Политическое объединение Италии произошло под эгидой трансальпийского княжества. Пьемонт - база владений герцога Савойского, был трансальпийским по духу и традиции, у него было мало общего с культурой городов-государств Италии. После 1848 г. двор герцога Савойского отложил свои местные амбиции и возглавил движение за национальное объединение итальянского народа.
В 1848 г. пьемонтцы одновременно вторглись в Ломбардию и Венецию, где господствовали австрийцы. В Милане, Венеции и других городах габсбургских итальянских провинций вспыхнули восстания. Восстания в Венеции и Милане, несомненно, носили освободительный характер. Это была героическая борьба, несмотря на то, что закончилась она поражением. Образ свободы, вдохновлявший эти восстания, был воспоминанием о средневековом прошлом. По сравнению с героизмом венецианских повстанцев пьемонтские военные действия 1848-1849 гг. не заслуживают особой похвалы. Однако через десять лет после позорного поражения под Новарой Пьемонт сумел взять реванш у Мадженты. Конституция британского толка, которую Карл Альберт даровал своим подданным в 1848 г., сохранив за собой престол, стала основой конституции объединенной Италии. Бои в Милане и Венеции, напротив, не повторились. Оба города, безропотно сдавшись в руки своих австрийских правителей, пассивно дождались освобождения, которое и пришло со стороны Пьемонта и его союзника Франции.

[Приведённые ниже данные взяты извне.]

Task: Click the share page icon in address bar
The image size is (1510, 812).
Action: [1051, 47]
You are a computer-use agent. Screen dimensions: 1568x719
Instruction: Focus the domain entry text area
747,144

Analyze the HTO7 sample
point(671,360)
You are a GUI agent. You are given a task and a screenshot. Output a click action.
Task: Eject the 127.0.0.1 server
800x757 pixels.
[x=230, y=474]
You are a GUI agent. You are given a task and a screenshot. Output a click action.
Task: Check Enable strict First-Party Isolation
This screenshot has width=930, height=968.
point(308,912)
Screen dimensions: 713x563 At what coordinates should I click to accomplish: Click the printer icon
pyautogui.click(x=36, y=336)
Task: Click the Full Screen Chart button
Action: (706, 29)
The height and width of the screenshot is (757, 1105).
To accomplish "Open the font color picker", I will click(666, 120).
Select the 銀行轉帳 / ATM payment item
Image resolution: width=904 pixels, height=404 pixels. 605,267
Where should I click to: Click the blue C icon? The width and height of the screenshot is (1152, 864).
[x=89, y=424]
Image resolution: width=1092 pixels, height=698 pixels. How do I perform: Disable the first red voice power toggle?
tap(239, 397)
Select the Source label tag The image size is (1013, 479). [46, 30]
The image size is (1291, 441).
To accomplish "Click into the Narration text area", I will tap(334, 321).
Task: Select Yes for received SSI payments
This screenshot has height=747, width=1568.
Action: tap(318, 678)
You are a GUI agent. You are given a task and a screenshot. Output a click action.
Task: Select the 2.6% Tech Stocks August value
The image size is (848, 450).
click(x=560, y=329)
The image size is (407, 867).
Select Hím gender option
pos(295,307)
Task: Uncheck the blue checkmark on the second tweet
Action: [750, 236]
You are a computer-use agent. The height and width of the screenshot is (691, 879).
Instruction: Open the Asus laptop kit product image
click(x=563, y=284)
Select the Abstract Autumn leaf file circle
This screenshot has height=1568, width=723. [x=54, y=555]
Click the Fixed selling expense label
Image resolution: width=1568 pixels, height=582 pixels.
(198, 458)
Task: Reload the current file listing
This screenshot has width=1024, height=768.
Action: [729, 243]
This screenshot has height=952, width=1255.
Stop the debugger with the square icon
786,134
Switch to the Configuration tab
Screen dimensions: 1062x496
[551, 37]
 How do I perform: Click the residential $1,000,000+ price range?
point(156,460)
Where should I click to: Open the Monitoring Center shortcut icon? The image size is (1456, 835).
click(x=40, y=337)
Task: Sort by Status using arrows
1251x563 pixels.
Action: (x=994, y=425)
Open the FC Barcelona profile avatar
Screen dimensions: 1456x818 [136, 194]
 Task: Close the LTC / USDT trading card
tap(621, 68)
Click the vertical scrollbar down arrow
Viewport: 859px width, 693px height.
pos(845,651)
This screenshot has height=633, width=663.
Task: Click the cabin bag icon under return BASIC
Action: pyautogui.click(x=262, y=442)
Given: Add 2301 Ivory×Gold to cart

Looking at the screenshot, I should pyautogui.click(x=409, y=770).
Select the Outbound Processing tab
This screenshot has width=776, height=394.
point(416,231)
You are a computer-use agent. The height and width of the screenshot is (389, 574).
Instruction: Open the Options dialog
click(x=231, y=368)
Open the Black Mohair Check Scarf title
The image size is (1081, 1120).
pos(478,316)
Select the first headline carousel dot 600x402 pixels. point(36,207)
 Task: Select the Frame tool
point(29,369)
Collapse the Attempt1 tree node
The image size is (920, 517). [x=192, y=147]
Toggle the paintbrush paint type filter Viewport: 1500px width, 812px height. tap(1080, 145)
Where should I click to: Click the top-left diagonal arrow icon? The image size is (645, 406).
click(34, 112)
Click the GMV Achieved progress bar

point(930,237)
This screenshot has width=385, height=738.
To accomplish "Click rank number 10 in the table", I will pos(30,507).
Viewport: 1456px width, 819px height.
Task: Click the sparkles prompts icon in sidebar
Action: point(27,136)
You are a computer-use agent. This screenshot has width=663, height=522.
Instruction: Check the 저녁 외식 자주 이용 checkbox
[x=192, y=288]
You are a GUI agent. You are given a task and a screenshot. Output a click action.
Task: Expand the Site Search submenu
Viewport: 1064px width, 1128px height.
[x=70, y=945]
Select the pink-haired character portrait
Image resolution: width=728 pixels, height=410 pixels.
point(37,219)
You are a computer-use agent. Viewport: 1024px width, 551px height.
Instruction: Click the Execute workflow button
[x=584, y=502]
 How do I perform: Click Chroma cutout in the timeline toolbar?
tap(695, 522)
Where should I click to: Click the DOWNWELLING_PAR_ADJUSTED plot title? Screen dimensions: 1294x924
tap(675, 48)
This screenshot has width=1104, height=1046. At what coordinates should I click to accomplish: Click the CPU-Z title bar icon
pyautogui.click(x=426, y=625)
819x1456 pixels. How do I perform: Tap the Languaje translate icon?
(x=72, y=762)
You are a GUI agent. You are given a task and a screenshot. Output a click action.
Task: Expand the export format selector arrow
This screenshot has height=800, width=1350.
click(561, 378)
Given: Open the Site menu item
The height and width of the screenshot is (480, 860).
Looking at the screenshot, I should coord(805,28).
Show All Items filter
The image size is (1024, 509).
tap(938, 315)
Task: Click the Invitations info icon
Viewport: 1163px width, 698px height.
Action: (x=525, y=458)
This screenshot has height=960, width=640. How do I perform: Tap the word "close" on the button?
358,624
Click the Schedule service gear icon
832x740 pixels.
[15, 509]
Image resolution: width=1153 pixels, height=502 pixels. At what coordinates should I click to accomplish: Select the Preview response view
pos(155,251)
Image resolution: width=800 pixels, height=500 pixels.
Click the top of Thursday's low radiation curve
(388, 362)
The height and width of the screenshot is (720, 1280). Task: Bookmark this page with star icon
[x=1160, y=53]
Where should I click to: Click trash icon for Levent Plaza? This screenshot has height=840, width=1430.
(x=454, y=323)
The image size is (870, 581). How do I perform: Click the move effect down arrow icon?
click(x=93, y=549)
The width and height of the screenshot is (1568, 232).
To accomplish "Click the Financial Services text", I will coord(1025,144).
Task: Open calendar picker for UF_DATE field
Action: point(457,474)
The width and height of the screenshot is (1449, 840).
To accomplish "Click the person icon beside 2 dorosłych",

Объяснить этот контраст можно тем, что венецианцы и миланцы сами обрекли себя на поражение, ибо их духовная движущая сила заключалась в идолизации своего собственного несуществующего Я, то есть средневекового города-государства. Венецианцы XIX в. сражались только за Венецию, но не за Пьемонт, Милан или даже Падую. Они хотели восстановить старинную Венецианскую республику, в их задачи не входило создание нового итальянского национального государства. Вот почему их дело не увенчалось успехом, тогда как Пьемонт смог загладить свое позорное поражение, ибо пьемонтцы не были рабами исторического прошлого. Психологически они были свободны, и это помогло им собрать ведущие политические силы своего времени и заняться совершенно новым делом создания объединенного итальянского государства.
Восточная Римская империя: поклонение эфемерному институту. Кара Немезиды за творческие успехи, которую мы только что наблюдали в виде идолизации эфемерной личности, может также принять форму идолопоклонства, когда предметом безудержного поклонения становится некий эфемерный институт Классическим случаем несчастий, порожденных идолизацией института, является увлечение православного христианства призраком Римской империи - древнего института, уже исполнившего свою историческую роль к тому моменту, когда православное общество совершило свою ставшую роковой попытку возродить его.